Al poco tiempo de llegar a Tbilisi, me di cuenta de que para los georgianos el tente-en-pie básico es el khachapuri. Es un pan preparado con harina, huevo y queso, y que se hace de varias formas (puede ser redondo o bien alargado). Su consumo está tan extendido, que en algunas ciudades se toma el precio de sus ingredientes para medir la inflación. Se vende en pequeños establecimientos que hay por todas partes, y es común que cuando se pasea por las calles a uno le llegue el olor del khachipuri recién salido del horno.

No se puede visitar Georgia sin probar por lo menos una vez el khinkali. Sería como ir a Perú y no comer ceviche, lomo saltado o ají de gallina. Se trata de una bola o albóndiga de masa hervida, que va rellena de carne, aunque a veces esta se reemplaza con queso, papa o champiñón. Por lo general, cada ración trae no menos de cinco. En mi primera noche en Tbilisi pedí una y me trajeron una fuente con ¡diez khinkali! Por supuesto, casi todos se quedaron, pues yo solo pude dar cuenta de dos. Cunado pregunté por qué tal exageración, me contestaron que los georgianos son muy comilones. De ser cierto, no sé cómo se las arreglan para mantenerse en tan buena forma, pues prácticamente no se ven personas gordas.

En la guía de viaje que llevé conmigo, se dice que el mayor tesoro que posee Georgia son sus habitantes. En efecto, estos son amables, simpáticos, serviciales y hospitalarios. A esto último, a acoger bien al visitante, ellos parecen darle una gran importancia. A tal punto, que en el país existe un proverbio según el cual “lo más lejos que puede llegar un enemigo es hasta la puerta de la casa, pero una vez que entra pasa a ser un amigo”.

A pesar de que el idioma es un serio problema, hacen lo posible por servir a uno. Un día salí a buscar el Teatro Griboiedov para comprar una entrada. Llegué al lugar donde, de acuerdo al mapa, debía estar, pero el sitio estaba cubierto con una inmensa lona y no lograba dar con él. Como llevaba escrito el nombre del teatro en un papel se lo mostré a un vendedor callejero de libros. El señor dejó el “negocio” a cargo de otra persona y me hizo señas para que lo siguiera. Caminamos una cuadra y pico y llegamos a la entrada del teatro, que resultó estaba en obras. Eso sí, cuando se ponen delante del volante de un auto los georgianos se transforman en otras personas. Cruzar una calle en Tbilisi puede ser una experiencia bastante pesada. Los choferes se muestran poco dispuestos a ceder el paso y muchos ni siquiera respetan la señal del semáforo que los obliga a permitir pasar a los peatones.

Sin embargo, el mayor problema para el visitante es la barrera del idioma.
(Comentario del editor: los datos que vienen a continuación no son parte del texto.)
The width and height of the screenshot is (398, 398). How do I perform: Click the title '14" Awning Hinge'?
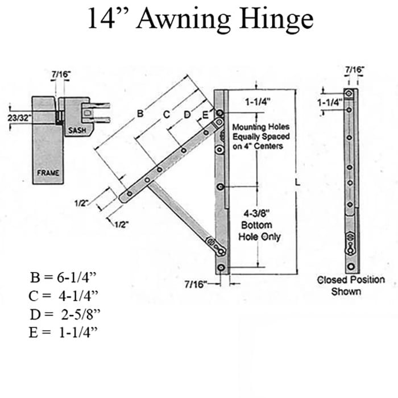pyautogui.click(x=200, y=19)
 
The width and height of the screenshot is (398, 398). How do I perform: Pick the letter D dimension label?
pyautogui.click(x=186, y=115)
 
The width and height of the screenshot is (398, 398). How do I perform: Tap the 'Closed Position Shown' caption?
pyautogui.click(x=350, y=285)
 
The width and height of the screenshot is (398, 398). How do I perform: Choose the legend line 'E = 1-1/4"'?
pyautogui.click(x=63, y=331)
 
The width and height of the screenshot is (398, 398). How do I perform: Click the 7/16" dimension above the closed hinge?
pyautogui.click(x=355, y=69)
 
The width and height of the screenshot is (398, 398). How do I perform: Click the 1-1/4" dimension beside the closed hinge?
pyautogui.click(x=329, y=102)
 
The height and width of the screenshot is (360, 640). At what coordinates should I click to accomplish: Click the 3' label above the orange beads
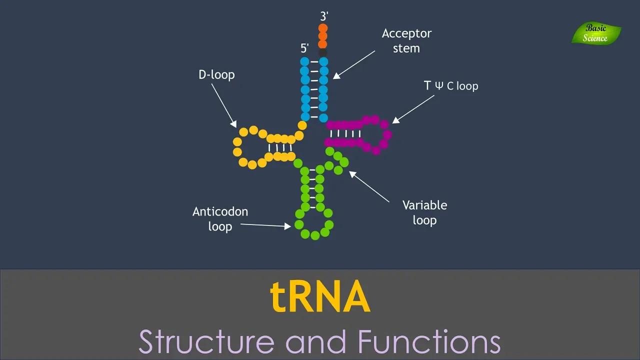point(324,16)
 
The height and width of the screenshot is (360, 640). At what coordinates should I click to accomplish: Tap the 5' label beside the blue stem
point(304,48)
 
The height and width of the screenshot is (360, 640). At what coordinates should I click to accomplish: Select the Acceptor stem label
point(406,41)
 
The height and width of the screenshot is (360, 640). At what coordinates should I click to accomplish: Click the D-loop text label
point(216,75)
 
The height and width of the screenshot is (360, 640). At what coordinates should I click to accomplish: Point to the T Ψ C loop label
point(451,86)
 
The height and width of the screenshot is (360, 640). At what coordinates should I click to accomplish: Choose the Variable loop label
point(424,212)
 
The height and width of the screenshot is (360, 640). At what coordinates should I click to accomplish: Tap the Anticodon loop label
point(220,219)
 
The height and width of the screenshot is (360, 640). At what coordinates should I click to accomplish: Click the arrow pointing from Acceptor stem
point(354,64)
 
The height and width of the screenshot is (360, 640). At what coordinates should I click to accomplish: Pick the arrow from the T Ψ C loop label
point(414,108)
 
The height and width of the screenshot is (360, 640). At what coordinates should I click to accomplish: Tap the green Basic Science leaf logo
point(596,34)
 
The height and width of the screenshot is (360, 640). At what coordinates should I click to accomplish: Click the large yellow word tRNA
point(320,297)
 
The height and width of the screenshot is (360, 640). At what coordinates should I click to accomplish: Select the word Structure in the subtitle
point(206,342)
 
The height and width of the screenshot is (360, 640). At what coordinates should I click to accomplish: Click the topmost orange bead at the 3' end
point(323,28)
El año pasado, cuando escribí sobre mi estancia en Budapest apunté, medio en broma, medio en serio, que estuve sordo y mudo. En Georgia además uno está ciego, pues a diferencia de los húngaros, allí se utiliza el alfabeto cirílico. Dentro del circuito turístico, unas cuantas personas hablan inglés. Pero fuera del mismo, prácticamente nadie habla otra lengua extranjera a excepción del ruso. Traducir cierta información básica es algo poco extendido. Fui a ver una obra en el Teatro Rustaveli y ni siquiera puedo decir su título: el afiche y el programa de mano estaban en georgiano. En ese sentido, el Teatro Rezo Gabriadze es una excepción. La empleada de la taquilla habla un poquito de inglés y todas las obras se representan además con subtítulos en ese idioma.
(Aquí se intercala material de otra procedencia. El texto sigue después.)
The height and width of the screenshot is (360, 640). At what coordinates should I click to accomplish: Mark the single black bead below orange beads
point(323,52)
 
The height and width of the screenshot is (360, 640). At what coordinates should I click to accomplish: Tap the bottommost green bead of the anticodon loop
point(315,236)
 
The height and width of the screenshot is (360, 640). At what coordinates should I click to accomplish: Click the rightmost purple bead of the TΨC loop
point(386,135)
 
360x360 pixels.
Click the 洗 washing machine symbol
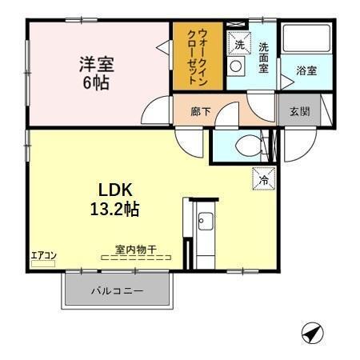[238, 44]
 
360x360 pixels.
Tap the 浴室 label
[306, 70]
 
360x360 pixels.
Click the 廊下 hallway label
[201, 111]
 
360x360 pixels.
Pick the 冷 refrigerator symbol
[262, 180]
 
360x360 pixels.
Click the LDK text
[118, 191]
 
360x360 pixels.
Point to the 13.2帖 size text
[118, 210]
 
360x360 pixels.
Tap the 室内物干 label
[135, 248]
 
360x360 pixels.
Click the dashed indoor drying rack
[135, 258]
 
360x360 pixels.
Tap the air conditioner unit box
[43, 264]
Tras el fin de siete décadas de ocupación soviética, en los últimos años Georgia ha empezado a desarrollar su potencial turístico, que es mucho. Se trata de un país hermoso, acogedor, tranquilo, económico, que por su fascinante mezcla de culturas tiene mucho que ofrecer al visitante. Quien firma estas líneas puede dar fe de ello.